Problem statement →
Can you pick up the case report on the dead dog and its fly maggots, continuing right after its final sentence?

Document extract →
The dog owner stated that she had left her dog in her uncle’s apartment several days before the dog’s death and had looked after him there every day during her work breaks. She had allegedly last provided the dog with water and food on 23 July 2022; she claimed that the dog was still alive at that time. When she went to pick up her dog from her uncle the next evening, 24 July 2022, the dog had died.
That same evening, the animal mortician collected the dead dog and froze it in the funeral home at −3 °C, according to his statement. The mortician had noticed “heaps of maggots” on the dead dog’s body when he handed it over for examination, i.e., the dog had already been severely decomposed at this point. The veterinary office received the corpse on 25 July 2022; the dog was frozen there at unknown temperatures. On 30 August 2022, the animal’s corpse was sent to an Institute for Veterinary Pathology and examined there on 2 September 2022. The fly maggots collected from the dog’s body were then frozen at −20 °C until shipment.
The owner’s statements were made to officers of the local veterinary authority. Police was not involved since the case was considered to be low-key. The veterinary office then contacted the prosecutors’ office. The dog owner did not have to give a sworn statement since it was clear that the case would be handled by the district court and the penalty would be very low because the dog owner had no criminal record and most of such cases are not prosecuted at all in Germany.
3. Veterinary Pathological Examination of the Dog
According to the veterinary pathologist, the dog was already in a high state of “autolysis to putrefaction”. There were numerous fly maggots on the dog’s body, there were nits (louse eggs) in the fur, and the beginning of skeletonization at the right upper jaw was noted.
The dog had no subcutaneous fat and no structural fat deposits: kidney capsule fat, coronary fat, and intestinal mesentery fat were missing. The stomach was empty; the animal was in a highly reduced nutritional state (
Figure 1).
Both eyes of the dog were dissolved, and numerous fly maggots were present in the eye sockets and the rest of the head capsule. As another sign of advanced decomposition, the brain was largely missing (
Figure 2).
The pathologist’s report could confirm neither the owner’s statement that her dog was still alive nor that the dog was eating normally one day before its death.
4. Forensic Entomological Examinations
4.1. Material and Methods
The sample from the Institute of Veterinary Pathology included 146 individual fly maggots and eight clusters of several maggots that were connected (as if glued) together.
The previously frozen fly maggots were sent to us by the veterinarian in 96% ethanol and reached us on 16 January 2023. The thawed maggots were predominantly brown to black in color (
Figure 3), the tissue was rubbery, and the animals were predominantly deformed. The discoloration and deformations made it difficult to determine the fly species, as certain body characteristics must be visible to do so. The length of a stretched maggot is used to determine age and cannot be measured correctly if the animals are bent and contorted. The proper and immediate storage of the fly maggots at the mortician’s office could have prevented the discoloration and tissue deformation [
13].
Species determination was performed based on morphological features using stereomicroscopes (Leica Mz 12.5, Leica S9E, Wetzlar, Germany) and a light microscope (Leica DM LM, Wetzlar, Germany) with identification keys from Szpila [
14,
15].

Material provided →
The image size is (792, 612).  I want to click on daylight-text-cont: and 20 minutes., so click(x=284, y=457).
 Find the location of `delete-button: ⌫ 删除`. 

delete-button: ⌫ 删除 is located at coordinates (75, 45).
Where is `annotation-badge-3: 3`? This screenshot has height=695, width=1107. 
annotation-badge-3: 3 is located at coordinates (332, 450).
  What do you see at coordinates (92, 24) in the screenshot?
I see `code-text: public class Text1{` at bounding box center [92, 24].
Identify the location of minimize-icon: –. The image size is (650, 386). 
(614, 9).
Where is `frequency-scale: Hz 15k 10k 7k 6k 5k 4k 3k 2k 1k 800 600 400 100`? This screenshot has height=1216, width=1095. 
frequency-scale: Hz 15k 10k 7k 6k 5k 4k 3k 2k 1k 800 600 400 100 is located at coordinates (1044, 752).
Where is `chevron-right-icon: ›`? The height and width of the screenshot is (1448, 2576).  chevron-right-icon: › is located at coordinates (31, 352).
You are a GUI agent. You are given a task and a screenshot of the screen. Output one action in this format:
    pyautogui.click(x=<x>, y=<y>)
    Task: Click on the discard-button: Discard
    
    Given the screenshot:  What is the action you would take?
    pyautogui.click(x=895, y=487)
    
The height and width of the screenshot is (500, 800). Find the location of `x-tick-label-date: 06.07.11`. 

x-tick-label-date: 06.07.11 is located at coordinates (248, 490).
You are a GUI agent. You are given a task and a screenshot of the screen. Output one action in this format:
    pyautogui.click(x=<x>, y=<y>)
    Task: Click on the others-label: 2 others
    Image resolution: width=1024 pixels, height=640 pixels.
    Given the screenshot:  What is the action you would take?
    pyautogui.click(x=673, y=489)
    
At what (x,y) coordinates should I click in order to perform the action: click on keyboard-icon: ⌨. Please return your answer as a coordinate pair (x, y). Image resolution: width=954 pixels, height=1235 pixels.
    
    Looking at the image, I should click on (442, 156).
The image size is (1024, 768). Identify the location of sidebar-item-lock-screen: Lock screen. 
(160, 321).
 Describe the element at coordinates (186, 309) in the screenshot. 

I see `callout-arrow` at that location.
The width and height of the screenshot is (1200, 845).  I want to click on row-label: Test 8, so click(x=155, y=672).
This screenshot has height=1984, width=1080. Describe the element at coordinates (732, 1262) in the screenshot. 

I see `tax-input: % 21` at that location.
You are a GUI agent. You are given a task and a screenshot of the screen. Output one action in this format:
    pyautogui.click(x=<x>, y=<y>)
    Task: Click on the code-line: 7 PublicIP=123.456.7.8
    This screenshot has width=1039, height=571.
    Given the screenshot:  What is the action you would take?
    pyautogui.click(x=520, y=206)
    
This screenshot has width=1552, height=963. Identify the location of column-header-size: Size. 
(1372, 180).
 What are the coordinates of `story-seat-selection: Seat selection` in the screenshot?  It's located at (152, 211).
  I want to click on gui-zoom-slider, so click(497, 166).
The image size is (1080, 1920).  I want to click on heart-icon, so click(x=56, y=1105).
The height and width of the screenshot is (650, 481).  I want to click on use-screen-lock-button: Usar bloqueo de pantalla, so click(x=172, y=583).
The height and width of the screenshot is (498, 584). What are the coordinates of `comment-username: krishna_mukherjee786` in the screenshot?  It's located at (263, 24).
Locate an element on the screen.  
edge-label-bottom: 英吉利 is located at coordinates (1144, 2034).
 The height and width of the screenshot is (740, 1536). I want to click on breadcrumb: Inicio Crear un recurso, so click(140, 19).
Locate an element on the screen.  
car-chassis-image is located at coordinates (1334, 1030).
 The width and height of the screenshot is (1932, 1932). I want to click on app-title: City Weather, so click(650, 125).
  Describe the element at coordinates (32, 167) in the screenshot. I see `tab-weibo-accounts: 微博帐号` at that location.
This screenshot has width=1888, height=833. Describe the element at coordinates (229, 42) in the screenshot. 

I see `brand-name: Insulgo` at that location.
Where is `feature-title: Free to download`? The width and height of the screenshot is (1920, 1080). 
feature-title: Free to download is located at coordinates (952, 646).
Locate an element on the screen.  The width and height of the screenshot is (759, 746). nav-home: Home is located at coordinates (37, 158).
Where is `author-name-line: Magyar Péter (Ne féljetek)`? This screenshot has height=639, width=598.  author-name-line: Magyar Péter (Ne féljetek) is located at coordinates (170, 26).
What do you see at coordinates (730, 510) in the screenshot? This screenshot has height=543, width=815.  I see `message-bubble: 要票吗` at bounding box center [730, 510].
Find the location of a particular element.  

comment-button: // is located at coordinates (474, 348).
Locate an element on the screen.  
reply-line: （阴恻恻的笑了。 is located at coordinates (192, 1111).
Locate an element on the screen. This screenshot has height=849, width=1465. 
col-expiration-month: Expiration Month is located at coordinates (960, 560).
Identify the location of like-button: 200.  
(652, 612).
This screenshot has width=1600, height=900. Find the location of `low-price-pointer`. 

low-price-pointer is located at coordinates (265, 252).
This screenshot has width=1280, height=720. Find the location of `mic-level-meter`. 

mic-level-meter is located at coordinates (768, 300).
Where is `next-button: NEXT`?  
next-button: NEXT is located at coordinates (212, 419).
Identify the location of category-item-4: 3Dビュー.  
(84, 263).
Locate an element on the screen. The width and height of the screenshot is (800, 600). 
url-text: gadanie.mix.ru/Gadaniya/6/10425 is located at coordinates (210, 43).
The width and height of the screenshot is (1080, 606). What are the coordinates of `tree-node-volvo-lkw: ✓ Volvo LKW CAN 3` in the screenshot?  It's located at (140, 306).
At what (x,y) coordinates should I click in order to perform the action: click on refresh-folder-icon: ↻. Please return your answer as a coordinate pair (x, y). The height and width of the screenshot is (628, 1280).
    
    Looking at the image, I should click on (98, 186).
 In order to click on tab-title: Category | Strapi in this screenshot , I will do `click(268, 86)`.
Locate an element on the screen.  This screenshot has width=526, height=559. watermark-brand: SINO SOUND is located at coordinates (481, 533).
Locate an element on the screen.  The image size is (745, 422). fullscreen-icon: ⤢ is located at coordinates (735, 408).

Response box →
One third of the maggots were therefore placed in an 8% potassium hydroxide solution (KOH) at room temperature. The tissue of the maggots was so firm and tough that it only became soft enough to micro-dissect after about a week in the softening solution. The bleaching effect of the potassium hydroxide made body features relevant to determination largely visible again (
Figure 4).
The length of 20 blow fly maggots was measured, the stage of development determined, and their species identified (see
Section 4.2). After examination, the maggots—with some body parts removed during the examination (anal plate, head capsule, and mouth parts)—were each transferred to a reaction tube (1.5 mL).
The remaining maggots left in the potassium hydroxide solution were placed in a container of methylated spirits for further storage. The sample also contained a maggot of a flesh fly species: this maggot was also placed in 8% KOH solution for one week at room temperature and then examined microscopically.
4.2. Results of the Species Identification
All 20 blow fly maggots examined belonged to the species Lucilia sericata (Meigen, 1826); the average length of the animals was 1.3 cm. All maggots had reached the third and thus last larval stage of development. It was not possible to determine whether the animals had already emptied their intestinal contents in preparation for the subsequent pupation phase (so-called postfeeders) or whether they still possessed them at the time of preservation due to the dark tissue discoloration.
The single, 2 cm long flesh fly larva belonged to the species Sarcophaga argyrostoma (Robineau-Desvoidy, 1830) in the third (and last) larval stage of development.
4.3. Results of the Calculations of a Possible Egg-Laying Time
4.3.1. Temperature Data
Fly maggots develop depending on the surrounding temperature. The temperatures at which the animals developed until the body was found are therefore required.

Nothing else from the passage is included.